Data entries:
▽

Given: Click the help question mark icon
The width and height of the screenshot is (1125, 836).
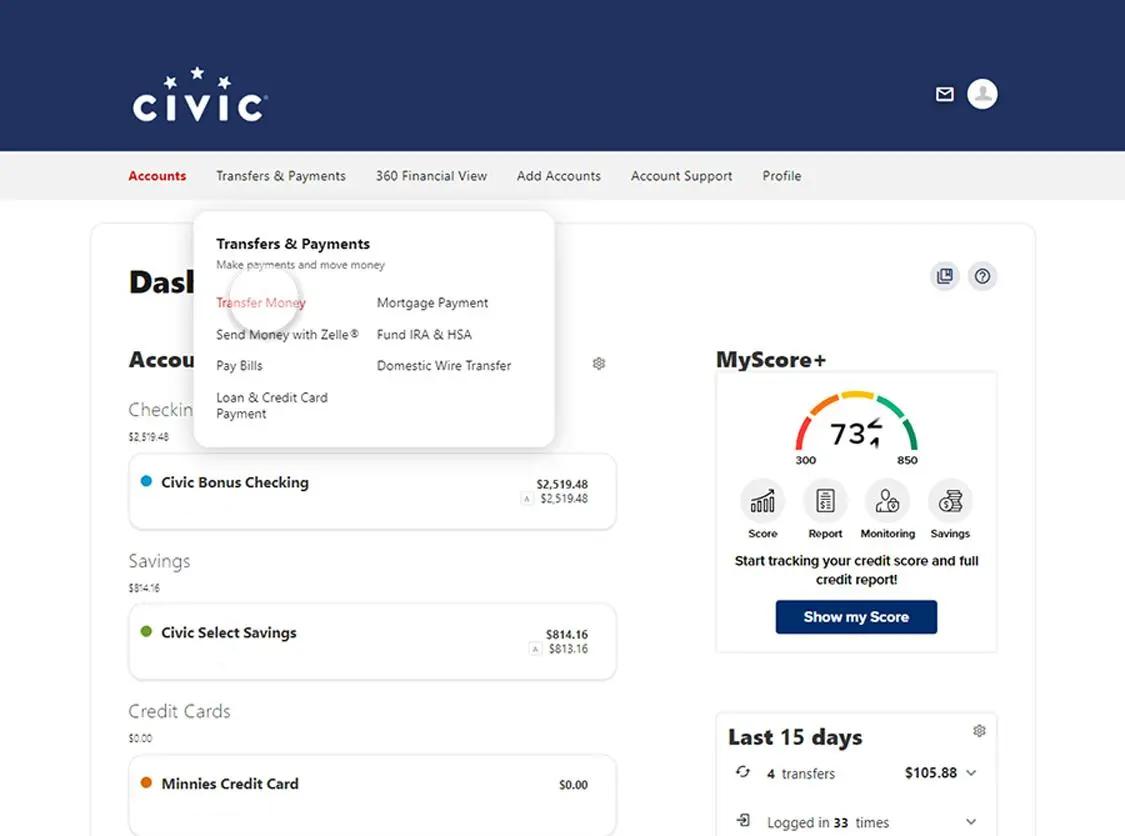Looking at the screenshot, I should coord(982,276).
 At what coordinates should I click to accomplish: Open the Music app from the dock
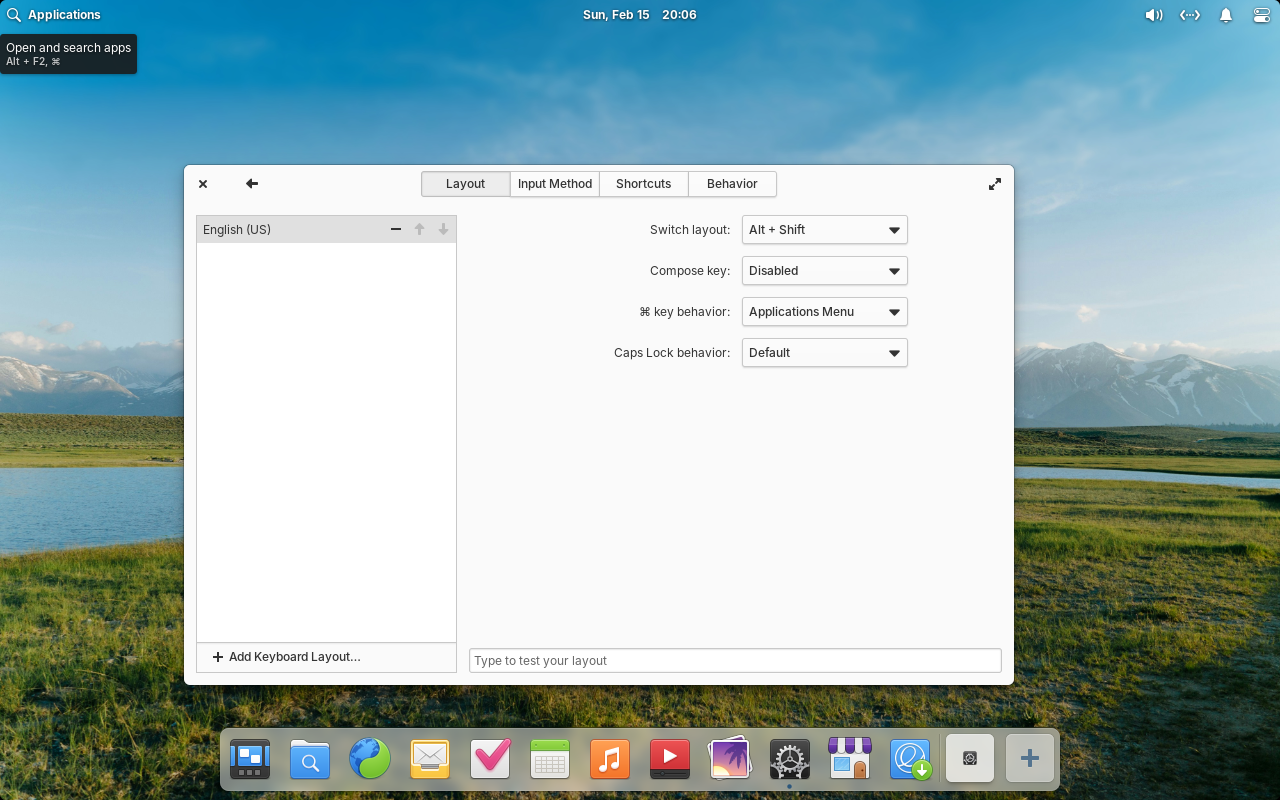click(610, 760)
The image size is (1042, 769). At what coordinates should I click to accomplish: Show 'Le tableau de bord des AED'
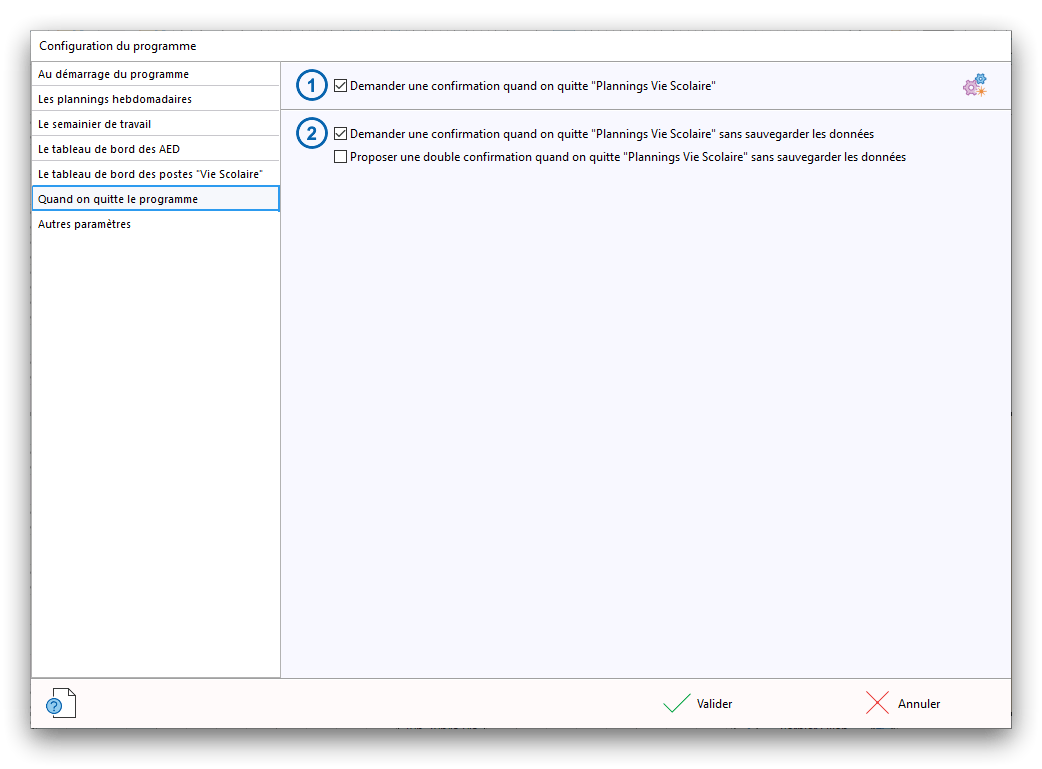point(108,149)
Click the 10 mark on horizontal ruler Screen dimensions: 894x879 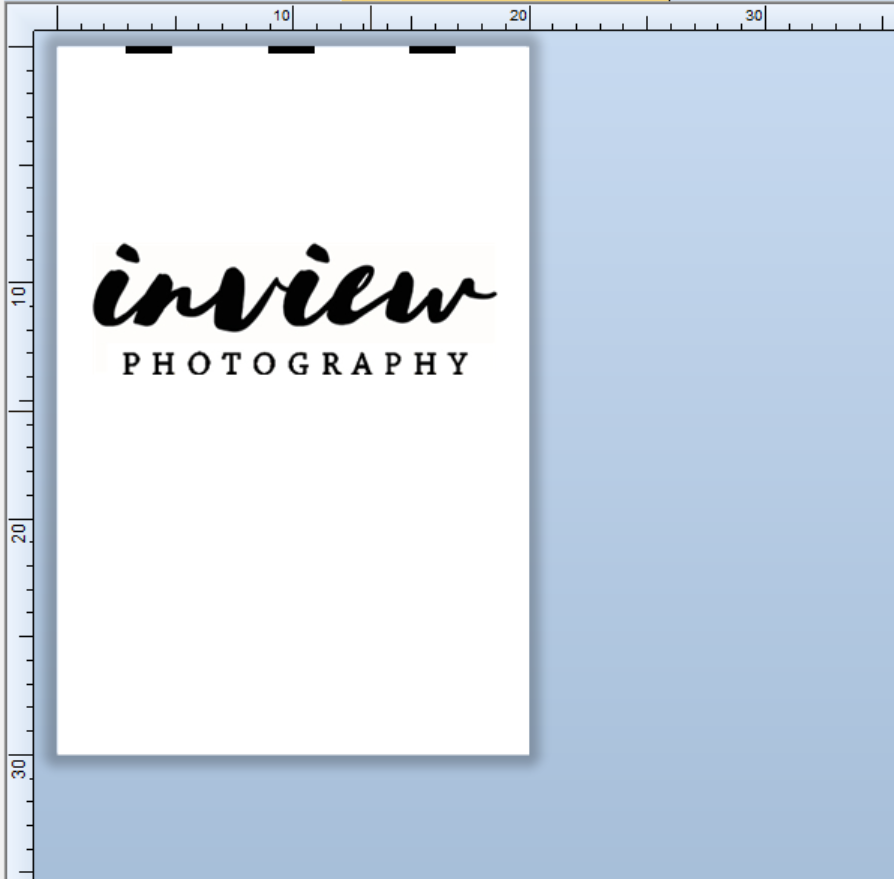point(282,15)
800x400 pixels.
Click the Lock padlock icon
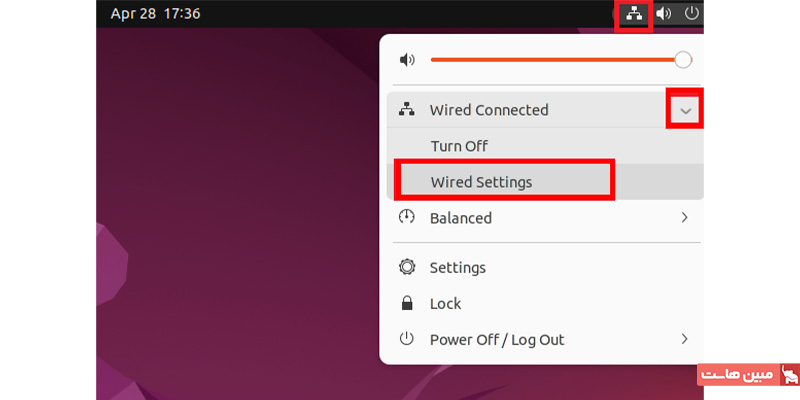click(407, 303)
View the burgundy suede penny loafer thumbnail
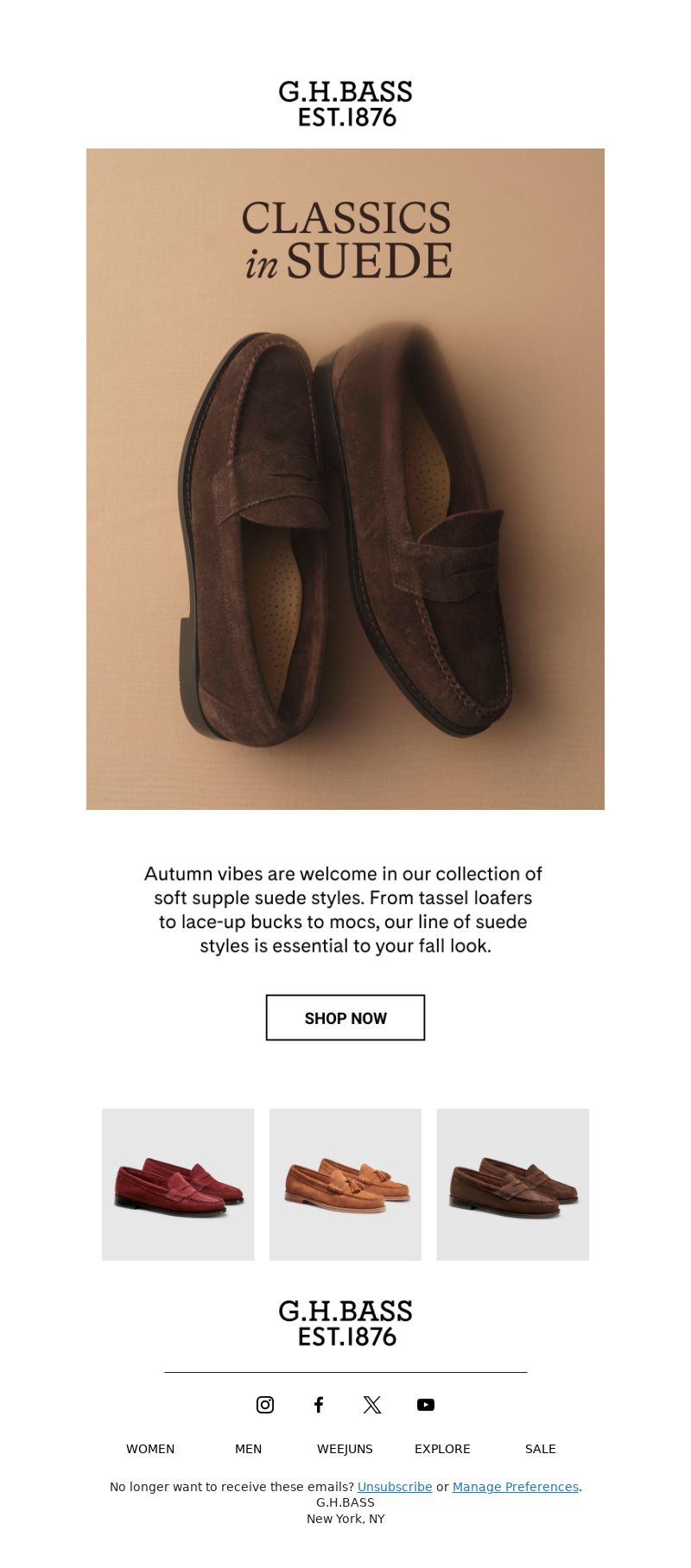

△

— ABOUT THIS EXERCISE —
Exactly as written, restate the lines from the one that contains "Click the Lock padlock icon" through the final line of the data, both ends included, but leave out the pictures.

— ANSWER TO THE PROBLEM —
Click the Lock padlock icon
click(407, 303)
View the burgundy suede penny loafer thumbnail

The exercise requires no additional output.